• [Brief] In the Epiphany text, copy the passage starting with "It has been" and going on through "nation, and world?", changing "parish" to "community".

• [Text]
———

|
5TH SUNDAY AFTER THE EPIPHANY, 2011
Epiphany is the season of light –
the Light of the World shining in the darkness of mid-winter. This is the light that Isaiah had
longed for while in captivity, the light that would overcome:
·
The darkness of injustice and
self-interest;
·
The darkness of active
oppression and passive neglect;
·
The darkness of incivility
and murmuring;
·
The darkness of
inhospitality and those who strike out with a wicked fist.
It has been illuminating these
past five weeks of Epiphany to see what is unfolding before us and to wonder if
it’s more a sign of Light or Darkness – in our parish, city, nation, and world?

———

• [Given entries]
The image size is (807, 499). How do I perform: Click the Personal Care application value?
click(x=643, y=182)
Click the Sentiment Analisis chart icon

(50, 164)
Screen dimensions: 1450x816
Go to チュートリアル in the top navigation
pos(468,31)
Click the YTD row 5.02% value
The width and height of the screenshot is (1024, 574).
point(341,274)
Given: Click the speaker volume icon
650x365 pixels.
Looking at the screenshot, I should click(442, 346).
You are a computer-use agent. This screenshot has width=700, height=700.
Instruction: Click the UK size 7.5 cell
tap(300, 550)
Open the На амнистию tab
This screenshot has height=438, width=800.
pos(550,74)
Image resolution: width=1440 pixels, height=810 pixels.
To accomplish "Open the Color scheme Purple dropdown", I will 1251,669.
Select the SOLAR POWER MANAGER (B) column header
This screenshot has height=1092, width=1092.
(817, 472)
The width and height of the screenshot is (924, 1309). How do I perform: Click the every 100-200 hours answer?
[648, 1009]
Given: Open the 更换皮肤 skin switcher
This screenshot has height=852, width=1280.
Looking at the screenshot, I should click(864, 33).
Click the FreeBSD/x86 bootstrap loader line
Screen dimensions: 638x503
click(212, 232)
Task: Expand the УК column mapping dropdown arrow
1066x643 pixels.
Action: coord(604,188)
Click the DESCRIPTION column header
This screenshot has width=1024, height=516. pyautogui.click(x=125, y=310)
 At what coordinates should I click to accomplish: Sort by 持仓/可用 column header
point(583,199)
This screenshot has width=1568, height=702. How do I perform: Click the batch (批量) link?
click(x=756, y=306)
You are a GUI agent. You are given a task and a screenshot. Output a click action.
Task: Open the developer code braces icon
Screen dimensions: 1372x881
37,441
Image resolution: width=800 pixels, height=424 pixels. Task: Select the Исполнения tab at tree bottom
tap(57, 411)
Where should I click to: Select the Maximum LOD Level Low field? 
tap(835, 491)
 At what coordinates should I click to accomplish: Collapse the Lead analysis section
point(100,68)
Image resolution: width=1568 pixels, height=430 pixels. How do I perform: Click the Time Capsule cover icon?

———

• [Reply]
It has been illuminating these
past five weeks of Epiphany to see what is unfolding before us and to wonder if
it’s more a sign of Light or Darkness – in our community, city, nation, and world?